Ungkapan ini sering kita dengar
bahkan berulang kali terlebih ketika membahas hal yang berkaitan dengan orang
lain. Ungkapan yang bermakna jangan menilai seseorang dari penampilan atau
luarnya saja, melainkan nilailah orang tersebut dari kelakuan atau atitude
orang tersebut. hal ini memang mudah diucapkan dan dikatakan kepada orang lain,
namun apakah kita sendiri telah melakukannya, atau jangan-jangan malah kita
abai dan melupakan hal tersebut.
Bukan hal yang jarang ditemui
bahwasanya masyarakat Indonesia ataupun masyarakat dunia lebih menghargai
orang-orang berpenampilan menarik daripada orang yang berpenampilan biasa saja.

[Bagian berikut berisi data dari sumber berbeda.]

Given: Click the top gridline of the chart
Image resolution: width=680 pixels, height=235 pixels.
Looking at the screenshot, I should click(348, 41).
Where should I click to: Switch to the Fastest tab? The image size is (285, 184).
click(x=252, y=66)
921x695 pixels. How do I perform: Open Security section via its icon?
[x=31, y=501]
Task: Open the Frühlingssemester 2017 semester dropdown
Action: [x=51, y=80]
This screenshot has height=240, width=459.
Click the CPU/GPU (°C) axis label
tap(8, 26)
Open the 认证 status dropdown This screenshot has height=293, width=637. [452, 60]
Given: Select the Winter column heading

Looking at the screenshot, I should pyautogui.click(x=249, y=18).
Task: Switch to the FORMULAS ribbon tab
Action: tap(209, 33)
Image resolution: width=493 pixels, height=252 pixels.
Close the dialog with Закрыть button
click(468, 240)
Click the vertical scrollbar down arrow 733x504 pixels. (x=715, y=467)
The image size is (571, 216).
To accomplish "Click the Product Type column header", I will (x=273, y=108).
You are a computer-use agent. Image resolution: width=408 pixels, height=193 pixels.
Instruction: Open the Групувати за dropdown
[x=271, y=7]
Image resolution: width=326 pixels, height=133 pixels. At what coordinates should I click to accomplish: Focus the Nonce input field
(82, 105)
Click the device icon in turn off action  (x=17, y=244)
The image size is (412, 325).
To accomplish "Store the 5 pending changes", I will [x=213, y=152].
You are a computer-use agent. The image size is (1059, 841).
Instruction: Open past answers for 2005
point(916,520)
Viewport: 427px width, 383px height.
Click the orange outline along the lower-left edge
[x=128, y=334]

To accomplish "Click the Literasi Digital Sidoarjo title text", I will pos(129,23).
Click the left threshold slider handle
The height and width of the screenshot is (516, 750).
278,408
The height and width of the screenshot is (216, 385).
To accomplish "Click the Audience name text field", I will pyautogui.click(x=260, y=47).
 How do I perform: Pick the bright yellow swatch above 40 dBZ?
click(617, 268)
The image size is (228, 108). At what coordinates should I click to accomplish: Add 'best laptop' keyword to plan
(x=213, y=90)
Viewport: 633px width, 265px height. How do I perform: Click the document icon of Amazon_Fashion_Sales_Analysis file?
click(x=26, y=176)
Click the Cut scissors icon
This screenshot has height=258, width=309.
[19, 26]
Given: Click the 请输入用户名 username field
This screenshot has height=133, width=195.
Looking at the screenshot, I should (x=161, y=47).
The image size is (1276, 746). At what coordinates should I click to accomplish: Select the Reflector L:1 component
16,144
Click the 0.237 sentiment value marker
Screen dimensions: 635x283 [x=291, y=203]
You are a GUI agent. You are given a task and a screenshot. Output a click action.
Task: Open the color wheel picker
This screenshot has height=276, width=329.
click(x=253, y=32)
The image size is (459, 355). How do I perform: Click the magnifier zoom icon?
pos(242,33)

Hal ini dapat terlihat dari pelbagai aspek kehidupan, mulai dari pekerjaan,
ekonomi, pendidikan, dan kehidupan sosial sekalipun. Dalam ruang lingkup yang
lebih sempit, dapat kita temui dalam bergaul dan berorganisasi. Misalnya ketika
berdiskusi atau sedang bercengkerama, orang-orang yang terlihat goodlooking
akan lebih mudah mendapatkan perhatian dari orang lain. Halnya ketika
menyampaikan pendapat, mengajukan pertanyaan, atau menanggapi hal yang sedang
dibicarakan, mereka lebih mudah mendapat atensi atau perhatian dari lawan
bicaranya.
Begitu juga dalam hal pekerjaan
atau bidang lain. Pasti kita sering melihat lowongan pekerjaan yang mempersyaratkan
pendaftarnya berpenampilan menarik atau goodlooking ini. Pekerjaan
seperti marketing, publicrelation, customerservice, front liner, yang
lebih mengedepankan penampilan akan mudah dimasuki orang-orang yang
berpenampilan goodlooking. Tidak hanya itu, kesalahan-kesalahan yang
mungkin saja diperbuat oleh orang-orang tersebut dapat lebih mudah dimaklumi
atau dimaafkan hanya karena penampilan fisik mereka.
Kebanyakan orang beranggapan bahwa
mereka yang goodlooking mempunyai keistimewaan dalam hal ini dari segi
fisik sehingga selalu mendapat prioritas dan diutamakan. Secara manusiawi semua
orang lebih suka mereka yang goodlooking karena berparas cantik/tampan,
enak dipandang, dan tidak membosankan sehingga tidak jarang selalu menjadi
pusat perhatian.
Berbeda dengan orang-orang yang
berpenampilan biasa-biasa saja. Meskipun memiliki atitude yang baik
belum tentu mereka mendapat penilaian dan perlakuan yang sepadan dengan atitude-nya
dari orang lain. Sebagai perbandingan, masih ingat lagu “Aku bukan bonekamu”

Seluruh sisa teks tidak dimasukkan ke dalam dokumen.